Allerdings weigerten sich viele Autoren, diese Frage zu beantworten. Stellvertretend werden hier Juli Zeh, David Foster Wallace und Daniel Kehlmann genannt und so stellt der NZZ-Autor fest: "Die Verklärung des kreativen Prozesses hängt mit dem Umstand zusammen, dass uns die beschwerlichen Lehrjahre der Meisterinnen und Meister ebenso verborgen bleiben wie die Entstehungsgeschichte ihrer Werke. Wie Nietzsche schon feststellte, ‚kann Niemand beim Werke des Künstlers zusehen, wie es geworden ist; das ist sein Vortheil, denn überall, wo man das Werden sehen kann wird man etwas abgekühlt.‘"

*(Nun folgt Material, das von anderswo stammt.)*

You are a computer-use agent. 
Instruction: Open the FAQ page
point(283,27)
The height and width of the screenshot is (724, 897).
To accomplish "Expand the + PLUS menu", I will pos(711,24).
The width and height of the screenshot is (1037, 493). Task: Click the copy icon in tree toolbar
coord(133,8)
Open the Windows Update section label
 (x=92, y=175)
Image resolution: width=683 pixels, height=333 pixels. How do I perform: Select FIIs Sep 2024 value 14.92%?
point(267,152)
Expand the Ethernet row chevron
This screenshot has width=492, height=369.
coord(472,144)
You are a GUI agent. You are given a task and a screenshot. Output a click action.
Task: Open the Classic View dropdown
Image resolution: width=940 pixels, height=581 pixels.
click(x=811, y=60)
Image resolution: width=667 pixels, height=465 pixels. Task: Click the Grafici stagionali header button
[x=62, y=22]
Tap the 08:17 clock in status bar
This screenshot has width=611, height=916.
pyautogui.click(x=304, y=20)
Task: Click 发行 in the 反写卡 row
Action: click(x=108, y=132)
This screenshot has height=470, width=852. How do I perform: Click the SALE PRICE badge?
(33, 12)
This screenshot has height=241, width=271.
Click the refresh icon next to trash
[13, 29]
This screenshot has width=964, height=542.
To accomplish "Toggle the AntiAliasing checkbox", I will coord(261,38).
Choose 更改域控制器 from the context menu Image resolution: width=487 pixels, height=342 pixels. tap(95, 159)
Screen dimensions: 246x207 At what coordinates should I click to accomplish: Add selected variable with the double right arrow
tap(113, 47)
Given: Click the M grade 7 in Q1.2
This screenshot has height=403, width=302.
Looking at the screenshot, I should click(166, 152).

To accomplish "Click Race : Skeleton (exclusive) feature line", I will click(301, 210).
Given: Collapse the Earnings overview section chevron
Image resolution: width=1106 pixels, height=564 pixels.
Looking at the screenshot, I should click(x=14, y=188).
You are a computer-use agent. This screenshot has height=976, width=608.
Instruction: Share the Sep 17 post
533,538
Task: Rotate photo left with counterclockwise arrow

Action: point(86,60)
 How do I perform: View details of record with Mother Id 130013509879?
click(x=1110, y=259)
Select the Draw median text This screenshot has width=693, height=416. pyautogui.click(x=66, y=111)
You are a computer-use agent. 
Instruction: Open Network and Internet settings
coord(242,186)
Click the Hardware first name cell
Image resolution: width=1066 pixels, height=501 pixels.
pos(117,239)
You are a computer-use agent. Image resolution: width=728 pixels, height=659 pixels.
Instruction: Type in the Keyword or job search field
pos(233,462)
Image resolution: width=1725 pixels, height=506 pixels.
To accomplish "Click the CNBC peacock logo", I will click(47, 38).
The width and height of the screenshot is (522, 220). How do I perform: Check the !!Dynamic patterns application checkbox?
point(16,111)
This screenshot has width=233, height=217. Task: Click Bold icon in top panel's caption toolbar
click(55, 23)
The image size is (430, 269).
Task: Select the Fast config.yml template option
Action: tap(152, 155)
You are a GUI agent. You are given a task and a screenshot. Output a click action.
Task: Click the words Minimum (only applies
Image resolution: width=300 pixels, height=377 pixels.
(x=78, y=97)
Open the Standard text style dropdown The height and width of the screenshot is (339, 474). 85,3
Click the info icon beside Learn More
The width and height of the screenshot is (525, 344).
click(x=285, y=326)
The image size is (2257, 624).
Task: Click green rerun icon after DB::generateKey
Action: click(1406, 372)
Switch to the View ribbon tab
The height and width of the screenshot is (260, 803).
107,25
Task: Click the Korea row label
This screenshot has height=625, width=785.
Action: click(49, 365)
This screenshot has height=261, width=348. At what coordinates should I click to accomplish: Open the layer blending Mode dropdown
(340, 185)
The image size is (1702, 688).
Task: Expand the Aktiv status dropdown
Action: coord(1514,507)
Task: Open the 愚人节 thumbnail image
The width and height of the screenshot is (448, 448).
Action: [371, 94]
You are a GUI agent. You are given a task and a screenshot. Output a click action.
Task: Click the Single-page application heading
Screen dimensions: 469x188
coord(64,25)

Phantastisches Impferlebnis

Nietzsche möchten wir an dieser Stelle auf keinen Fall widersprechen und manchmal ist es ja auch der Zufall, der einem ein Thema vor die Füße legt, wie der Dramatiker Nis-Momme Stockmann in der FRANKFURTER ALLGEMEINEN ZEITUNG berichtet:
"Ich bin 39 Jahre alt, gehöre keiner Risikogruppe an und arbeite als Schriftsteller grundsätzlich schon immer im Homeoffice. Nie im Traum hätte ich daran gedacht, Teil der ersten Impfwelle zu sein. Umso überraschter war ich, als ich erfuhr, dass ich durch meine Tätigkeit als ehrenamtlicher Sterbebegleiter in einem Altenheim einen Anspruch auf eine Covid-19-Impfung habe."
Trotz eines schlechten Gewissens der Gesellschaft allgemein und seinem ungeimpften lungenkranken Vater im Besonderen gegenüber, macht sich Stockmann auf den Weg ins riesige Impfzentrum auf dem Berliner Messegelände und landet in einer phantastisch anmutenden Welt:
"Von Cubicle zu Cubicle begleiten uns freundliche Menschen in blauen Leibchen. Insgesamt schleusen mich über zehn sehr modern aussehende Männer und Frauen durch die Halle. Jeder noch so kleine Weg hat einen zugewiesenen Begleiter. Es ist ein bisschen, wie im Apple Store zu sein (oder bei einer großen Sekte – was wahrscheinlich aufs selbe hinausläuft). Aber da spricht vielleicht nur der Universalverdacht gegen alles Schöne und Reibungslose aus mir."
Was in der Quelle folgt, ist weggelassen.